*Request*: Please rewrite the listing from the line that has "Where should I" through the end of the listing, swapping "info icon" for "information icon" and leaving everything else unchanged.

*Item coordinate data*:
"""
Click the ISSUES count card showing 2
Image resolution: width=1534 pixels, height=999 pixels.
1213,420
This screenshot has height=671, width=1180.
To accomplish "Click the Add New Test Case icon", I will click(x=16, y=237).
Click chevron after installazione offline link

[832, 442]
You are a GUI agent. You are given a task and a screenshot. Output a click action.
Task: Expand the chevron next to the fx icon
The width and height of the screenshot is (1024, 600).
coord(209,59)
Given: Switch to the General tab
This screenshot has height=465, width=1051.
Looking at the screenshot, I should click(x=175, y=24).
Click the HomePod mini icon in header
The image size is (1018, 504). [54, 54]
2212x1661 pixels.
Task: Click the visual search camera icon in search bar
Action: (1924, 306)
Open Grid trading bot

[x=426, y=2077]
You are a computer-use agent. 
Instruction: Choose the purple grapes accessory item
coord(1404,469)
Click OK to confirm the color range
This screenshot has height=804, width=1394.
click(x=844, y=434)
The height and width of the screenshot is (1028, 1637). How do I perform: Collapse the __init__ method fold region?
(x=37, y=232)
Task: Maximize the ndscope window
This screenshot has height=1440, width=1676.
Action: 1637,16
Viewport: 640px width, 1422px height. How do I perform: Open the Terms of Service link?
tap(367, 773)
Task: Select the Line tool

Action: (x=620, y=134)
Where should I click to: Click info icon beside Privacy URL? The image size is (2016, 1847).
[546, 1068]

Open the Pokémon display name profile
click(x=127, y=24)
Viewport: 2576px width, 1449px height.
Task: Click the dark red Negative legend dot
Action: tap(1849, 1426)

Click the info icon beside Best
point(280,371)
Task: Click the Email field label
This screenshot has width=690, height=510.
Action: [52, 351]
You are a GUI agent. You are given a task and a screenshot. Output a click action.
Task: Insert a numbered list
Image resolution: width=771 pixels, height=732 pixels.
"""
*Answer to the exercise*:
Where should I click to: Click information icon beside Privacy URL? The image size is (2016, 1847).
[546, 1068]

Open the Pokémon display name profile
click(x=127, y=24)
Viewport: 2576px width, 1449px height.
Task: Click the dark red Negative legend dot
Action: tap(1849, 1426)

Click the information icon beside Best
point(280,371)
Task: Click the Email field label
This screenshot has width=690, height=510.
Action: [52, 351]
You are a GUI agent. You are given a task and a screenshot. Output a click action.
Task: Insert a numbered list
Image resolution: width=771 pixels, height=732 pixels.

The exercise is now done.